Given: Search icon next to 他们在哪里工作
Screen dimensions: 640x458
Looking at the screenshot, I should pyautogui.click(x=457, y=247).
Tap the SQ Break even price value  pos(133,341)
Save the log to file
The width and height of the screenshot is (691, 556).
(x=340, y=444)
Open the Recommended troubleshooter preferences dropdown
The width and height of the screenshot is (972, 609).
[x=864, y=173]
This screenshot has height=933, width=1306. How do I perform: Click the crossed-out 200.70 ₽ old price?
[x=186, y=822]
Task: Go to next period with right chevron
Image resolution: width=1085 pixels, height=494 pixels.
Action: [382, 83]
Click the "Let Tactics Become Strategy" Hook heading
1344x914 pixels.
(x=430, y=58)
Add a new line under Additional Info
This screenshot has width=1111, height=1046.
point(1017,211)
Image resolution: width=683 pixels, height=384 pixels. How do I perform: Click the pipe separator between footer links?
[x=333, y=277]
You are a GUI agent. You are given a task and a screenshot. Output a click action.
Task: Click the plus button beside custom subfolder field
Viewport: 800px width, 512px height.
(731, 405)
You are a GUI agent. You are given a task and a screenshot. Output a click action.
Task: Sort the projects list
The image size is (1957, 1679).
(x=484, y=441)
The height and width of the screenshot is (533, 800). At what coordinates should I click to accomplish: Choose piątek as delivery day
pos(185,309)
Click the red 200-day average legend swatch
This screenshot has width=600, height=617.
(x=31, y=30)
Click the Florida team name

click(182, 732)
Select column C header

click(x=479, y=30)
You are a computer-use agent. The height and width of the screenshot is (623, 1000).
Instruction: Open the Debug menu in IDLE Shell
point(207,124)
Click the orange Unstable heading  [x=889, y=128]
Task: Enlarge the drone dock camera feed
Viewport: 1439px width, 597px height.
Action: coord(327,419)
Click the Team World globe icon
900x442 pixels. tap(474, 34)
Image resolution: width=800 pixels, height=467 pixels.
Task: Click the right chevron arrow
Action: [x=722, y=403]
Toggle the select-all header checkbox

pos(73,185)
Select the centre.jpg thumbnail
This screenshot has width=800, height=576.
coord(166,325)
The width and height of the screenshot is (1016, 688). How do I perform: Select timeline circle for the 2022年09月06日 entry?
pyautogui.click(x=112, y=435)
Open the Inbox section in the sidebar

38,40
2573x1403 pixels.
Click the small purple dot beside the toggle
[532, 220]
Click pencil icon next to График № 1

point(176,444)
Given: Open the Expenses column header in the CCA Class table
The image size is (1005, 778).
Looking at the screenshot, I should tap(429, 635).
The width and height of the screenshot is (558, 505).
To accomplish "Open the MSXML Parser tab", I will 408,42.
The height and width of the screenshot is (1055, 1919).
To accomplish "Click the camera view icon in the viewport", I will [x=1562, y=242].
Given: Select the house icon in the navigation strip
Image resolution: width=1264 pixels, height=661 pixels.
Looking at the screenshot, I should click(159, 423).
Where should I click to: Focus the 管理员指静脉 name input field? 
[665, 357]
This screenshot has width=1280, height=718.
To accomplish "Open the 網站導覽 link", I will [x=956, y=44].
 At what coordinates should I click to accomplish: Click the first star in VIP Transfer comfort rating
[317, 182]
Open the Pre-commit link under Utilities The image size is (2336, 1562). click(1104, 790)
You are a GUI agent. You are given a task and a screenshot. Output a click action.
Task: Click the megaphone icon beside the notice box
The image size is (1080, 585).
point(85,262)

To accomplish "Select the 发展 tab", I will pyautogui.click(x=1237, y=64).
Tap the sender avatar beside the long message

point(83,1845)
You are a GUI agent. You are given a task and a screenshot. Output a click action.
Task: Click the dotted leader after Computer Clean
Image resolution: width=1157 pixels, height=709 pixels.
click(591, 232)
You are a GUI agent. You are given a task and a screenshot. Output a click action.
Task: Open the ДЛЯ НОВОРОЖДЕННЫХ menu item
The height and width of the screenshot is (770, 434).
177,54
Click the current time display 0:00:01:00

================================

- **WHAT THIS TASK INVOLVES**: Please arrange all of the data above as a Markdown table with the columns "Row" and "Data line", numbering each row and leaving out blank lines.

- **SOLUTION TO THE EXERCISE**:
| Row | Data line |
|---|---|
| 1 | Given: Search icon next to 他们在哪里工作 |
| 2 | Screen dimensions: 640x458 |
| 3 | Looking at the screenshot, I should pyautogui.click(x=457, y=247). |
| 4 | Tap the SQ Break even price value  pos(133,341) |
| 5 | Save the log to file |
| 6 | The width and height of the screenshot is (691, 556). |
| 7 | (x=340, y=444) |
| 8 | Open the Recommended troubleshooter preferences dropdown |
| 9 | The width and height of the screenshot is (972, 609). |
| 10 | [x=864, y=173] |
| 11 | This screenshot has height=933, width=1306. How do I perform: Click the crossed-out 200.70 ₽ old price? |
| 12 | [x=186, y=822] |
| 13 | Task: Go to next period with right chevron |
| 14 | Image resolution: width=1085 pixels, height=494 pixels. |
| 15 | Action: [382, 83] |
| 16 | Click the "Let Tactics Become Strategy" Hook heading |
| 17 | 1344x914 pixels. |
| 18 | (x=430, y=58) |
| 19 | Add a new line under Additional Info |
| 20 | This screenshot has width=1111, height=1046. |
| 21 | point(1017,211) |
| 22 | Image resolution: width=683 pixels, height=384 pixels. How do I perform: Click the pipe separator between footer links? |
| 23 | [x=333, y=277] |
| 24 | You are a GUI agent. You are given a task and a screenshot. Output a click action. |
| 25 | Task: Click the plus button beside custom subfolder field |
| 26 | Viewport: 800px width, 512px height. |
| 27 | (731, 405) |
| 28 | You are a GUI agent. You are given a task and a screenshot. Output a click action. |
| 29 | Task: Sort the projects list |
| 30 | The image size is (1957, 1679). |
| 31 | (x=484, y=441) |
| 32 | The height and width of the screenshot is (533, 800). At what coordinates should I click to accomplish: Choose piątek as delivery day |
| 33 | pos(185,309) |
| 34 | Click the red 200-day average legend swatch |
| 35 | This screenshot has width=600, height=617. |
| 36 | (x=31, y=30) |
| 37 | Click the Florida team name |
| 38 | click(182, 732) |
| 39 | Select column C header |
| 40 | click(x=479, y=30) |
| 41 | You are a computer-use agent. The height and width of the screenshot is (623, 1000). |
| 42 | Instruction: Open the Debug menu in IDLE Shell |
| 43 | point(207,124) |
| 44 | Click the orange Unstable heading  [x=889, y=128] |
| 45 | Task: Enlarge the drone dock camera feed |
| 46 | Viewport: 1439px width, 597px height. |
| 47 | Action: coord(327,419) |
| 48 | Click the Team World globe icon |
| 49 | 900x442 pixels. tap(474, 34) |
| 50 | Image resolution: width=800 pixels, height=467 pixels. |
| 51 | Task: Click the right chevron arrow |
| 52 | Action: [x=722, y=403] |
| 53 | Toggle the select-all header checkbox |
| 54 | pos(73,185) |
| 55 | Select the centre.jpg thumbnail |
| 56 | This screenshot has width=800, height=576. |
| 57 | coord(166,325) |
| 58 | The width and height of the screenshot is (1016, 688). How do I perform: Select timeline circle for the 2022年09月06日 entry? |
| 59 | pyautogui.click(x=112, y=435) |
| 60 | Open the Inbox section in the sidebar |
| 61 | 38,40 |
| 62 | 2573x1403 pixels. |
| 63 | Click the small purple dot beside the toggle |
| 64 | [532, 220] |
| 65 | Click pencil icon next to График № 1 |
| 66 | point(176,444) |
| 67 | Given: Open the Expenses column header in the CCA Class table |
| 68 | The image size is (1005, 778). |
| 69 | Looking at the screenshot, I should tap(429, 635). |
| 70 | The width and height of the screenshot is (558, 505). |
| 71 | To accomplish "Open the MSXML Parser tab", I will 408,42. |
| 72 | The height and width of the screenshot is (1055, 1919). |
| 73 | To accomplish "Click the camera view icon in the viewport", I will [x=1562, y=242]. |
| 74 | Given: Select the house icon in the navigation strip |
| 75 | Image resolution: width=1264 pixels, height=661 pixels. |
| 76 | Looking at the screenshot, I should click(159, 423). |
| 77 | Where should I click to: Focus the 管理员指静脉 name input field?  |
| 78 | [665, 357] |
| 79 | This screenshot has width=1280, height=718. |
| 80 | To accomplish "Open the 網站導覽 link", I will [x=956, y=44]. |
| 81 |  At what coordinates should I click to accomplish: Click the first star in VIP Transfer comfort rating |
| 82 | [317, 182] |
| 83 | Open the Pre-commit link under Utilities The image size is (2336, 1562). click(1104, 790) |
| 84 | You are a GUI agent. You are given a task and a screenshot. Output a click action. |
| 85 | Task: Click the megaphone icon beside the notice box |
| 86 | The image size is (1080, 585). |
| 87 | point(85,262) |
| 88 | To accomplish "Select the 发展 tab", I will pyautogui.click(x=1237, y=64). |
| 89 | Tap the sender avatar beside the long message |
| 90 | point(83,1845) |
| 91 | You are a GUI agent. You are given a task and a screenshot. Output a click action. |
| 92 | Task: Click the dotted leader after Computer Clean |
| 93 | Image resolution: width=1157 pixels, height=709 pixels. |
| 94 | click(591, 232) |
| 95 | You are a GUI agent. You are given a task and a screenshot. Output a click action. |
| 96 | Task: Open the ДЛЯ НОВОРОЖДЕННЫХ menu item |
| 97 | The height and width of the screenshot is (770, 434). |
| 98 | 177,54 |
| 99 | Click the current time display 0:00:01:00 |